__WORK ORDER__: Lines from the line with "51191.200.01 (44, 1671)" to the line with "MAAK EEN SLIJP AFSPRAAK (81, 2045)" in the entries below, and only those, must be output exactly, with both ends included.

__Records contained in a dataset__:

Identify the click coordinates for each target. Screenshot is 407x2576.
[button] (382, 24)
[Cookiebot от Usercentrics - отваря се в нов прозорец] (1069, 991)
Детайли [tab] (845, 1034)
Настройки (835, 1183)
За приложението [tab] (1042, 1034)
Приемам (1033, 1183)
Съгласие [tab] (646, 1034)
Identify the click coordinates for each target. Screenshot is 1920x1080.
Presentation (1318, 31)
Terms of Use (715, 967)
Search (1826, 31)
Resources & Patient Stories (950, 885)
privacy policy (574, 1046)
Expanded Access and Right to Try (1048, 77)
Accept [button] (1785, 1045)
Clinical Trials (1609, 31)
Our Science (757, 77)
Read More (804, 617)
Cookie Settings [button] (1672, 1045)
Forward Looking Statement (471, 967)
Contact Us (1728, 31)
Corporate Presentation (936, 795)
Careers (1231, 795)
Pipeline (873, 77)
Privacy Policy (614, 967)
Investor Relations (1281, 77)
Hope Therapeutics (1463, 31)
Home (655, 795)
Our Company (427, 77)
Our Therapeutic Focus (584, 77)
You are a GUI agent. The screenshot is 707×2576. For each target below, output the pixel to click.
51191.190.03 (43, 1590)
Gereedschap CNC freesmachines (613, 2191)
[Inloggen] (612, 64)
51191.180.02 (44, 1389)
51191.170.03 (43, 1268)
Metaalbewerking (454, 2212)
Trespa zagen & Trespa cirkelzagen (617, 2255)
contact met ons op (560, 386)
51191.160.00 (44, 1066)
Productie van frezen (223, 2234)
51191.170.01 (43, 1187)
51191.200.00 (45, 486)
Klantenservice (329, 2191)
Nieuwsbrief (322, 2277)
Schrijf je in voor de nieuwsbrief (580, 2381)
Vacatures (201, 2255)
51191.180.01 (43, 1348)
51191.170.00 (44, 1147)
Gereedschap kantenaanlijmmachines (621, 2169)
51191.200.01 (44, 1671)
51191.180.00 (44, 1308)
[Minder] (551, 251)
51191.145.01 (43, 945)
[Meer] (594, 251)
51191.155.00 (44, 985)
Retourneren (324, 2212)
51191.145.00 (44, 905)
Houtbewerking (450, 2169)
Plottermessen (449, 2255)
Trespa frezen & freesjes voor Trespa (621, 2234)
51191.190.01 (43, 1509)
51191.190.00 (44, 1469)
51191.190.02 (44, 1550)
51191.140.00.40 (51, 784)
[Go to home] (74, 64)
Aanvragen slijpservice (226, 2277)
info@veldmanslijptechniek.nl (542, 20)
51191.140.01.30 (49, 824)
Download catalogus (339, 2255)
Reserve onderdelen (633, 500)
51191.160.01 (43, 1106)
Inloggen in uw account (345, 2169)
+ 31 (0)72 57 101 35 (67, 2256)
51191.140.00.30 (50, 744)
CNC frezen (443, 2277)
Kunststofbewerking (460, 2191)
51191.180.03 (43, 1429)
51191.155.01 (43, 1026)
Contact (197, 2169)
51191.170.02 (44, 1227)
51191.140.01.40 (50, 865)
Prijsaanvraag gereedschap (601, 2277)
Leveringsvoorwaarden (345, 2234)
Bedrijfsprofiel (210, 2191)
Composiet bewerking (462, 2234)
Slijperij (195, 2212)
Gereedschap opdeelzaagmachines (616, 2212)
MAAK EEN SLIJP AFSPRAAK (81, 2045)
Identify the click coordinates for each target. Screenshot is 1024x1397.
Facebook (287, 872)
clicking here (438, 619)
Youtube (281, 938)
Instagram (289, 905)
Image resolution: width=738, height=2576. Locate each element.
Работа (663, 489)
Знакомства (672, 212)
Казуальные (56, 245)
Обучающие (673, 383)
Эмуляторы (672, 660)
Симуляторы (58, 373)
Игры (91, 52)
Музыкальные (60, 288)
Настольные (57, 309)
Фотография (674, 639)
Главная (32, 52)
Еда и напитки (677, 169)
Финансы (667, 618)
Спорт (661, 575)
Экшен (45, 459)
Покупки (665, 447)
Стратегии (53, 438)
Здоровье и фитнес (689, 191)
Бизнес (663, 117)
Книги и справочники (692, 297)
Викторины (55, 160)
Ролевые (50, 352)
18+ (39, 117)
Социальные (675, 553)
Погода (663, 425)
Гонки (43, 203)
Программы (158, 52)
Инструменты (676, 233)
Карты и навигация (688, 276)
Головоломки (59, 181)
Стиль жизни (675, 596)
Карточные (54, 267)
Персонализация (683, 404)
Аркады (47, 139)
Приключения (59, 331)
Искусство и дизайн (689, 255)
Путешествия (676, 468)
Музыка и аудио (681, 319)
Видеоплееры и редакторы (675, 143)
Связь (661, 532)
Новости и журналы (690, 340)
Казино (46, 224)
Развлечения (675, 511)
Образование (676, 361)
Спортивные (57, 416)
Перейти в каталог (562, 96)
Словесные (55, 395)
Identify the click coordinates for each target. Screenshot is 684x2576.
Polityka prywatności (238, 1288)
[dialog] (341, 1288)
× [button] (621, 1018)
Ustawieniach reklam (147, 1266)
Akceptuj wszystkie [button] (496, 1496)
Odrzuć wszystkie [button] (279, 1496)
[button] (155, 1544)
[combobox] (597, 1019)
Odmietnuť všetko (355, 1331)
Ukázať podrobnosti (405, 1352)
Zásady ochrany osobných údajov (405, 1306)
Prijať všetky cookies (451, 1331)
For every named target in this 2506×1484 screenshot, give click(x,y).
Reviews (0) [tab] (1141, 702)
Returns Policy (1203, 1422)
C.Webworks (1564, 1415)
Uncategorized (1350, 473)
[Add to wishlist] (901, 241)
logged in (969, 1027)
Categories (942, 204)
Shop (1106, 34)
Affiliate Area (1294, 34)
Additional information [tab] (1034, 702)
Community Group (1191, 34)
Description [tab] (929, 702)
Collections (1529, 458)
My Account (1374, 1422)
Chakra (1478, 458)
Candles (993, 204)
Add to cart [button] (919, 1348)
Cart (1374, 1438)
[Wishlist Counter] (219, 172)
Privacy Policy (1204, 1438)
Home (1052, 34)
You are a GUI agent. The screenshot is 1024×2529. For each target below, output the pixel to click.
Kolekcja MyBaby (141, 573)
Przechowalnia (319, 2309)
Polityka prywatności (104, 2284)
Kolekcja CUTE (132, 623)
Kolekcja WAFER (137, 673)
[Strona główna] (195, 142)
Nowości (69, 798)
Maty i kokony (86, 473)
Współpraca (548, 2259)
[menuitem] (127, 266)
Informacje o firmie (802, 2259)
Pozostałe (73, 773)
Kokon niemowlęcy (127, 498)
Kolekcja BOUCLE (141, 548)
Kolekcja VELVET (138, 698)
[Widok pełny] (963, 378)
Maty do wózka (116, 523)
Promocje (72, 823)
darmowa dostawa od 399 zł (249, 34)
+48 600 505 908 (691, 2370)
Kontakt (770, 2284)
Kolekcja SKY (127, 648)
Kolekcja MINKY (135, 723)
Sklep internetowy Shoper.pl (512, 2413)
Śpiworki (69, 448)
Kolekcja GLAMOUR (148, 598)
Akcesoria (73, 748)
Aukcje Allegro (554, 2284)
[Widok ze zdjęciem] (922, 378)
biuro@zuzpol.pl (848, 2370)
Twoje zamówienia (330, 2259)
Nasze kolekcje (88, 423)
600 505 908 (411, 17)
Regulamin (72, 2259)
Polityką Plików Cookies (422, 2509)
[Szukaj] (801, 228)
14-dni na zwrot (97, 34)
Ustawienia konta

__EXERCISE RESULT__:
51191.200.01 (44, 1671)
51191.180.00 (44, 1308)
[Minder] (551, 251)
51191.145.01 (43, 945)
[Meer] (594, 251)
51191.155.00 (44, 985)
Retourneren (324, 2212)
51191.145.00 (44, 905)
Houtbewerking (450, 2169)
Plottermessen (449, 2255)
Trespa frezen & freesjes voor Trespa (621, 2234)
51191.190.01 (43, 1509)
51191.190.00 (44, 1469)
51191.190.02 (44, 1550)
51191.140.00.40 (51, 784)
[Go to home] (74, 64)
Aanvragen slijpservice (226, 2277)
info@veldmanslijptechniek.nl (542, 20)
51191.140.01.30 (49, 824)
Download catalogus (339, 2255)
Reserve onderdelen (633, 500)
51191.160.01 (43, 1106)
Inloggen in uw account (345, 2169)
+ 31 (0)72 57 101 35 (67, 2256)
51191.140.00.30 (50, 744)
CNC frezen (443, 2277)
Kunststofbewerking (460, 2191)
51191.180.03 (43, 1429)
51191.155.01 (43, 1026)
Contact (197, 2169)
51191.170.02 (44, 1227)
51191.140.01.40 (50, 865)
Prijsaanvraag gereedschap (601, 2277)
Leveringsvoorwaarden (345, 2234)
Bedrijfsprofiel (210, 2191)
Composiet bewerking (462, 2234)
Slijperij (195, 2212)
Gereedschap opdeelzaagmachines (616, 2212)
MAAK EEN SLIJP AFSPRAAK (81, 2045)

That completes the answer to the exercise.